**Things to do**
**a)** In the marketing conversation, what does Max call consistently the number one issue with a paid campaign not performing?
**b)** Using the marketing conversation, explain why Bentzi says marketing teams should work with the product and retail teams to keep a reminder on the website.

**Text to read**
>> Start

Bentzi: [00:15:10] So like a typical marketing team. If you take a marketing team at like let's, let's say like Nike, right? Like Nike is going to have brand marketers are gonna technical marketers are gonna have massive like data teams.  but they're also gonna have an e-commerce team. They're going to have an e-commerce product team.

And then that, that team is gonna, they're probably have some online retail team that's connected to the retail team. So the thing, the thing that's really important is that the conversations that happen usually on the brand side, the marketing side of it. Of things they need to transfer over to every single element of the website.

I think that like you can be, you can never be too prepared for what could happen on our website. So let's say for instance, you're launching a new product. that new product could be like, I mean, you, like, let's say Kevin Duran is going to launch a new pair of shoes on the Nike website, that all the ads are going to be targeted towards that.

So. The billboard ads, the retargeting ads, the remarketing ads. And then it's going to be like, first of all, brand awareness of like Kevin Duran, probably like looking really cool playing in the shoes, but then like the remarketing ads are gonna be focused on the sneaker itself and so on and so forth. But, so what happens is like the brand marketing teams and the, like the, the technical marketing teams will all get together and build out all of the assets.

For what that new new launch is going to look like. And then there's probably going to be like one landing page on the website that does that. And so like, and maybe even like a bunch of different like pages pages that will be built to compliment that, that landing page, it'll probably be some variation, the exact same thing, but what happens is, is like, and you know, what happens is like, okay, you saw that ad watching the NBA playoff game, you clicked on that ad.

and then you get retargeted for it and then you're clicking on the sneaker. And after you make it past that first landing page, there's absolutely no reminder of what, of what the reason was that you came to the website. So it's like, okay, you're you can down a rabbit hole of like, of looking at that Katie's sneaker all throughout the internet, because now that's following you.

And every single Critio ad you get, and every Facebook ad you get, and, and you're still getting bombarded on Hulu. with that, with that Nike ad, but what happens is to

Max: [00:17:19] Disconnected experience, right? 

Bentzi: [00:17:21] A disconnected experience. The second you move more than one or two pages deep in the funnel. So like, let's say you you've clicked on the landing page and then you click to the product page and then you left that product page.

Like where else in the website is going to remind you to get back to that product page and why you came there in the first place? because then you're just like on this wormhole on nike.com and you don't need that extra pair of leggings, but you did want to take a look at the sneakers cause. That was why he came there in the first place.

And I think it's like the marketers, the marketing team's job to like, say, okay. We're putting all this effort into the front side of things like what's happening on the website itself. What can we do to remind the customer of why they were there, whereas the imagery and social proof of why they came to the site in the first place.

And if they're not interested, like give them that option to say, I'm not interested in that product anymore, but more cases than not. It's just like, they're not reminded of why they were there in the first place. and that, that needs to follow them throughout that journey. I think it's the job of like, Marketing teams to work with the product team, to work with the e-commerce product team, the online retail team, to make sure that there's that reminder living there.

Max: [00:18:22] Yeah. It's super interesting that you bring up even post landing page funnel, optimization based on that, that search query. you know, I don't even think most folks are doing a great job with the landing page experience, being consistent with the ads and I, and I see that. as kind of consistently the number one issue with a paid campaign, not performing.

>> End

**Data section**
>> Start

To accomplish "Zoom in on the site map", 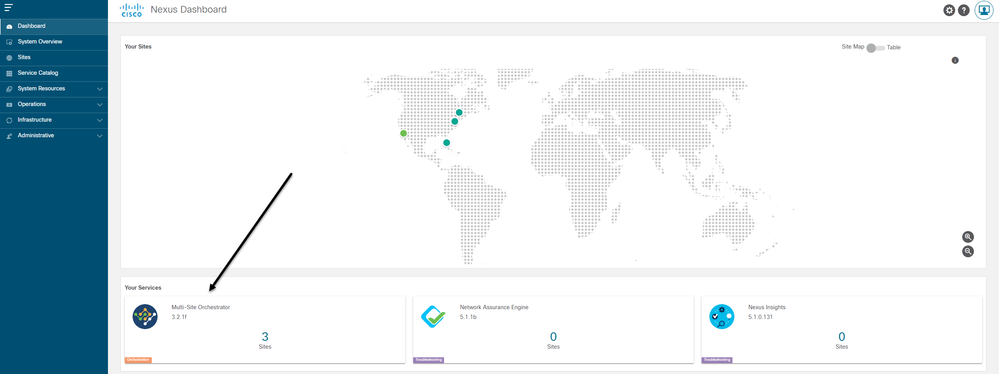I will pos(968,237).

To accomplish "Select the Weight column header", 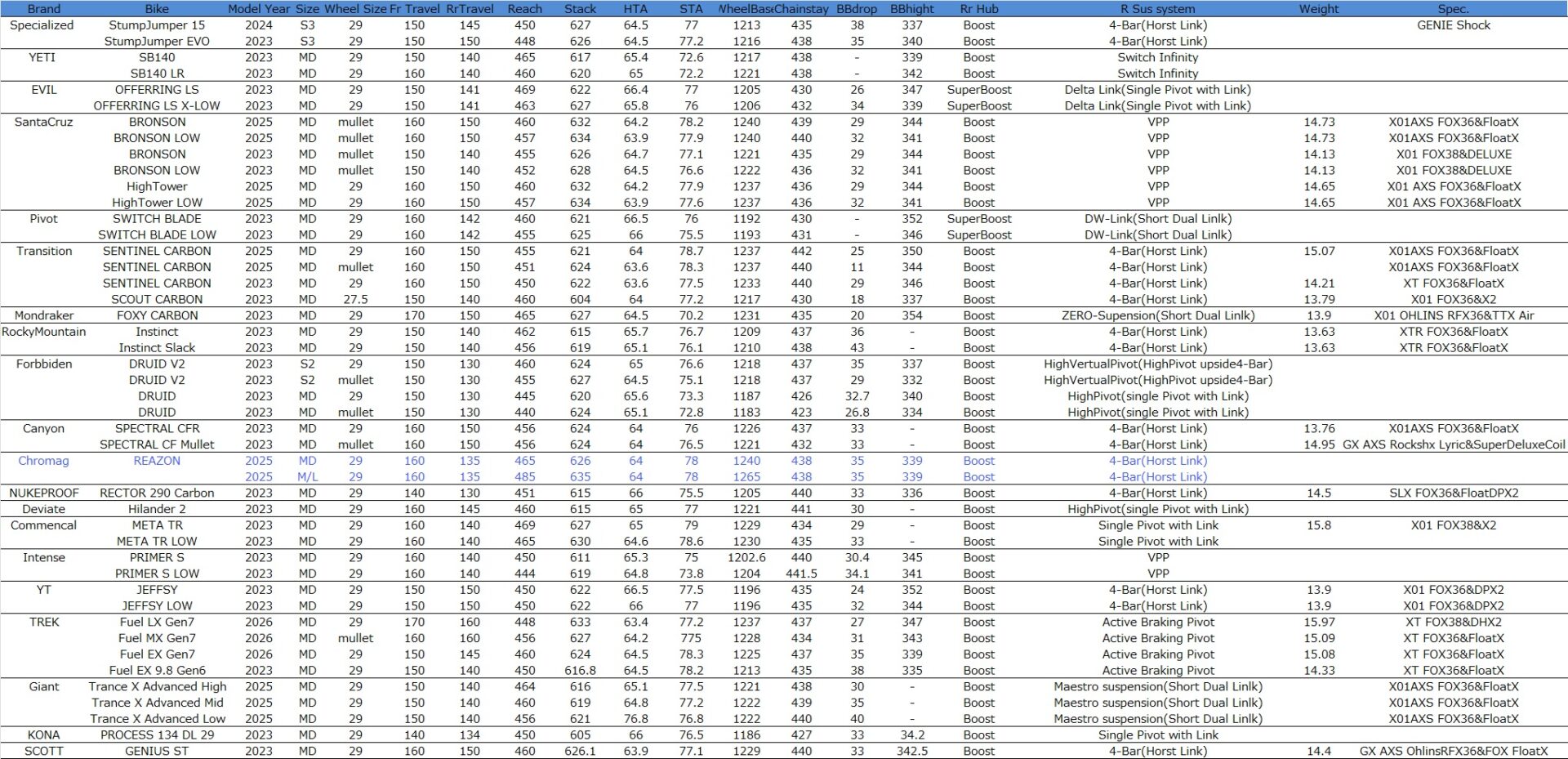I will click(x=1318, y=9).
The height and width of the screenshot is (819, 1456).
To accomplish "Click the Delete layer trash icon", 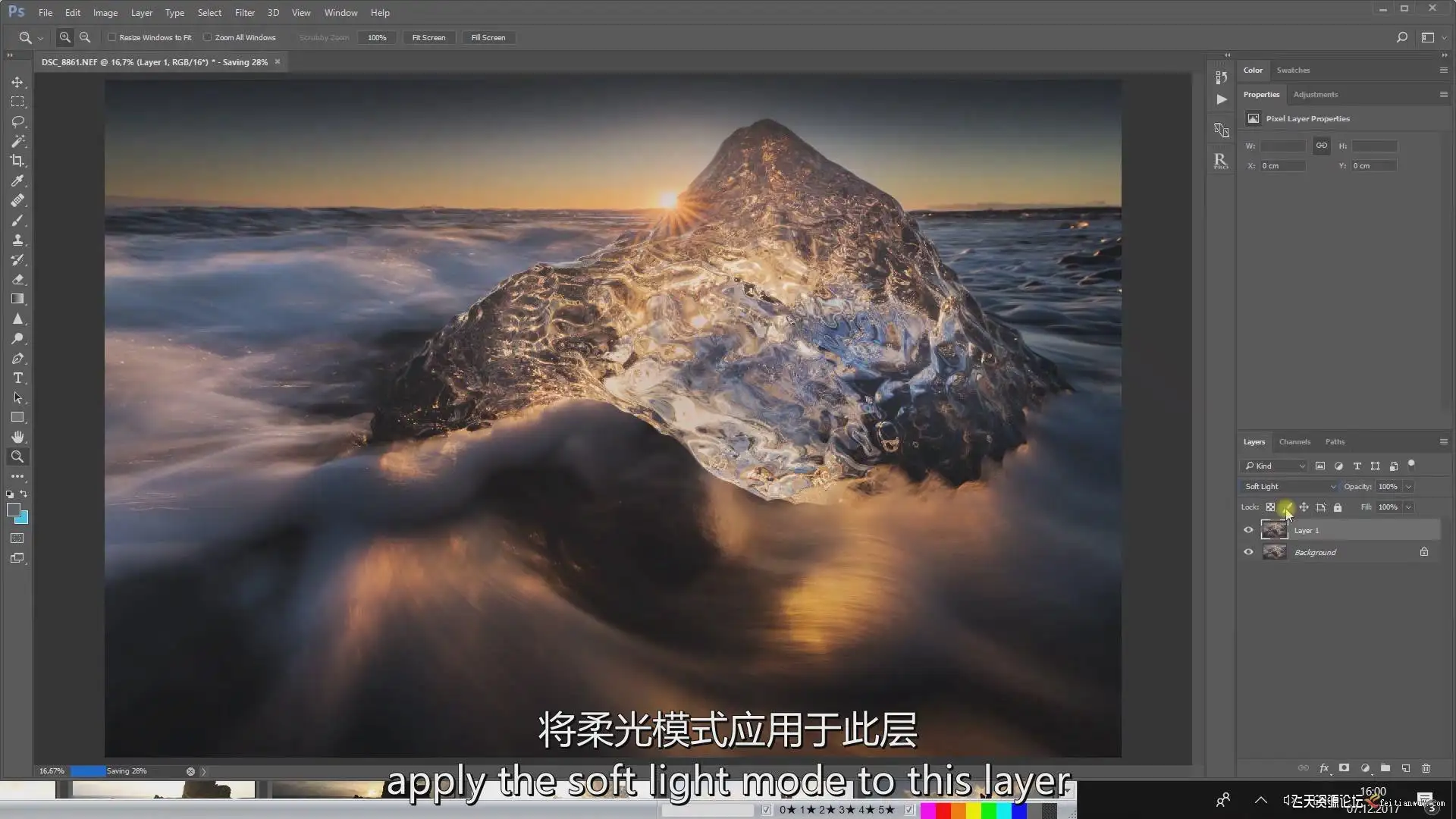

>> End

**The responses**
**a)** The landing page experience not being consistent with the ads.

**b)** Once a customer moves past the first landing page, nothing on the site reminds them why they came, such as the sneaker from the ad. They can wander around nike.com and never get back to the product page. A reminder with the imagery and social proof from the ad would keep that reason in front of them throughout the journey.